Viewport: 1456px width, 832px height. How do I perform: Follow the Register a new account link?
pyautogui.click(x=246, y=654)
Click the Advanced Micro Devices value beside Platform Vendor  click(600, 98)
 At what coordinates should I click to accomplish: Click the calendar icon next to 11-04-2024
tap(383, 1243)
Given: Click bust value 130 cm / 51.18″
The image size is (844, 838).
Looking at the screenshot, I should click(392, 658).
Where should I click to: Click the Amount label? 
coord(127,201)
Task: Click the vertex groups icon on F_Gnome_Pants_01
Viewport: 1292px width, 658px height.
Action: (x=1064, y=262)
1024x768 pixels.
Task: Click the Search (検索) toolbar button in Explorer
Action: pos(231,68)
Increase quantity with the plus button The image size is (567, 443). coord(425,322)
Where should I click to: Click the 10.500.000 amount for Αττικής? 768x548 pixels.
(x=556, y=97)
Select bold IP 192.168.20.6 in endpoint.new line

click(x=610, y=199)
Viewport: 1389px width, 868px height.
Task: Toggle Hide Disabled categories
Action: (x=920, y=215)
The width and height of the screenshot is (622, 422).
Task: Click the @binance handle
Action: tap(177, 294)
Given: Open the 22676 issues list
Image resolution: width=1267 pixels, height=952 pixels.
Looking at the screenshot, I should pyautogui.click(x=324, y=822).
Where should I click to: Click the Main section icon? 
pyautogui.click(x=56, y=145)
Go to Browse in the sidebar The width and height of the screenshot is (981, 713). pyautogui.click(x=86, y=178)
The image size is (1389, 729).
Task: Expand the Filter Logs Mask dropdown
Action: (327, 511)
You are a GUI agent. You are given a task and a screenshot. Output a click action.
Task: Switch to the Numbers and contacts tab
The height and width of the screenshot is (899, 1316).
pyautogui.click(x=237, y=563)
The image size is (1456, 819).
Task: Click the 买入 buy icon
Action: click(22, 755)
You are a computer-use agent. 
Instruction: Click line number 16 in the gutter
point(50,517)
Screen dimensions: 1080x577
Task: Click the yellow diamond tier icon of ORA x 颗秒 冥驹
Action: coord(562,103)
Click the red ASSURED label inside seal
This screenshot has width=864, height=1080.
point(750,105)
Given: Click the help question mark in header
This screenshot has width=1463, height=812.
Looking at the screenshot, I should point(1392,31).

━━━━━━

_課題説明:_
「Given: Click bust value 130 cm / 51.18″」を含む行から「Increase quantity with」を含む行まで（両端の行を含む）を、「plus button」を「add button」に置き換え、それ以外は変えずに書き直すこと。

_解答:_
Given: Click bust value 130 cm / 51.18″
The image size is (844, 838).
Looking at the screenshot, I should click(392, 658).
Where should I click to: Click the Amount label? 
coord(127,201)
Task: Click the vertex groups icon on F_Gnome_Pants_01
Viewport: 1292px width, 658px height.
Action: (x=1064, y=262)
1024x768 pixels.
Task: Click the Search (検索) toolbar button in Explorer
Action: pos(231,68)
Increase quantity with the add button The image size is (567, 443). coord(425,322)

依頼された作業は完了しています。